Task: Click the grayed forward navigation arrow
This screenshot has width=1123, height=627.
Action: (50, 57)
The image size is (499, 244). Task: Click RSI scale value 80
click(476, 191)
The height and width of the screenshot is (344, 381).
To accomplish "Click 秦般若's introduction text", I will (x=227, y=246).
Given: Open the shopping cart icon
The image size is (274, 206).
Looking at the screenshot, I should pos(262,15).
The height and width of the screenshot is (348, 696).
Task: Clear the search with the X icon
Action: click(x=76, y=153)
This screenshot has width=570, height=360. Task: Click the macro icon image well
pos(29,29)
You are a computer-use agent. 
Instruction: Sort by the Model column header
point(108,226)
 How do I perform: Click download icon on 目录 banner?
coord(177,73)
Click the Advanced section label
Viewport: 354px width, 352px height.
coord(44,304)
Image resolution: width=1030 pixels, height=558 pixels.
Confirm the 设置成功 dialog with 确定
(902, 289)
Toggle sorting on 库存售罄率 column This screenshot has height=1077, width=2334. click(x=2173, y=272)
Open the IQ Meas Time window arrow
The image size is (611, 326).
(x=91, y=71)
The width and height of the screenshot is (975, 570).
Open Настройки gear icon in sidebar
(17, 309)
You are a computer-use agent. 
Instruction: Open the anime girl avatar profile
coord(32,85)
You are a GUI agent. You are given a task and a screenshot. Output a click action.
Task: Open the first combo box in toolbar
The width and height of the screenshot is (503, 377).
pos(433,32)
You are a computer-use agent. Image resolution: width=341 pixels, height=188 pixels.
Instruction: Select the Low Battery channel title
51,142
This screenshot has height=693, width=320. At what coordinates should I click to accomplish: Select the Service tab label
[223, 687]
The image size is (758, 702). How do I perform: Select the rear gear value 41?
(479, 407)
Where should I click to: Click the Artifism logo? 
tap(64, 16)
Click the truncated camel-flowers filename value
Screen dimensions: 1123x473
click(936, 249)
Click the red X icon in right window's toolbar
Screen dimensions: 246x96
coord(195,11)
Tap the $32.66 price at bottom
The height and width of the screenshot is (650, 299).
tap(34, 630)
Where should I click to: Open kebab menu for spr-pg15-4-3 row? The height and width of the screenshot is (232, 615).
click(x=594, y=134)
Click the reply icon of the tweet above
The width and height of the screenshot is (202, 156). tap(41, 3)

:::

WRITTEN TASK
Format every line of the items above as a JSON list of strings, with one string per line and blank lines left out.

ANSWER TO THE EXERCISE
[
  "Task: Click the grayed forward navigation arrow",
  "This screenshot has width=1123, height=627.",
  "Action: (50, 57)",
  "The image size is (499, 244). Task: Click RSI scale value 80",
  "click(476, 191)",
  "The height and width of the screenshot is (344, 381).",
  "To accomplish \"Click 秦般若's introduction text\", I will (x=227, y=246).",
  "Given: Open the shopping cart icon",
  "The image size is (274, 206).",
  "Looking at the screenshot, I should pos(262,15).",
  "The height and width of the screenshot is (348, 696).",
  "Task: Clear the search with the X icon",
  "Action: click(x=76, y=153)",
  "This screenshot has width=570, height=360. Task: Click the macro icon image well",
  "pos(29,29)",
  "You are a computer-use agent. ",
  "Instruction: Sort by the Model column header",
  "point(108,226)",
  " How do I perform: Click download icon on 目录 banner?",
  "coord(177,73)",
  "Click the Advanced section label",
  "Viewport: 354px width, 352px height.",
  "coord(44,304)",
  "Image resolution: width=1030 pixels, height=558 pixels.",
  "Confirm the 设置成功 dialog with 确定",
  "(902, 289)",
  "Toggle sorting on 库存售罄率 column This screenshot has height=1077, width=2334. click(x=2173, y=272)",
  "Open the IQ Meas Time window arrow",
  "The image size is (611, 326).",
  "(x=91, y=71)",
  "The width and height of the screenshot is (975, 570).",
  "Open Настройки gear icon in sidebar",
  "(17, 309)",
  "You are a computer-use agent. ",
  "Instruction: Open the anime girl avatar profile",
  "coord(32,85)",
  "You are a GUI agent. You are given a task and a screenshot. Output a click action.",
  "Task: Open the first combo box in toolbar",
  "The width and height of the screenshot is (503, 377).",
  "pos(433,32)",
  "You are a computer-use agent. Image resolution: width=341 pixels, height=188 pixels.",
  "Instruction: Select the Low Battery channel title",
  "51,142",
  "This screenshot has height=693, width=320. At what coordinates should I click to accomplish: Select the Service tab label",
  "[223, 687]",
  "The image size is (758, 702). How do I perform: Select the rear gear value 41?",
  "(479, 407)",
  "Where should I click to: Click the Artifism logo? ",
  "tap(64, 16)",
  "Click the truncated camel-flowers filename value",
  "Screen dimensions: 1123x473",
  "click(936, 249)",
  "Click the red X icon in right window's toolbar",
  "Screen dimensions: 246x96",
  "coord(195,11)",
  "Tap the $32.66 price at bottom",
  "The height and width of the screenshot is (650, 299).",
  "tap(34, 630)",
  "Where should I click to: Open kebab menu for spr-pg15-4-3 row? The height and width of the screenshot is (232, 615).",
  "click(x=594, y=134)",
  "Click the reply icon of the tweet above",
  "The width and height of the screenshot is (202, 156). tap(41, 3)"
]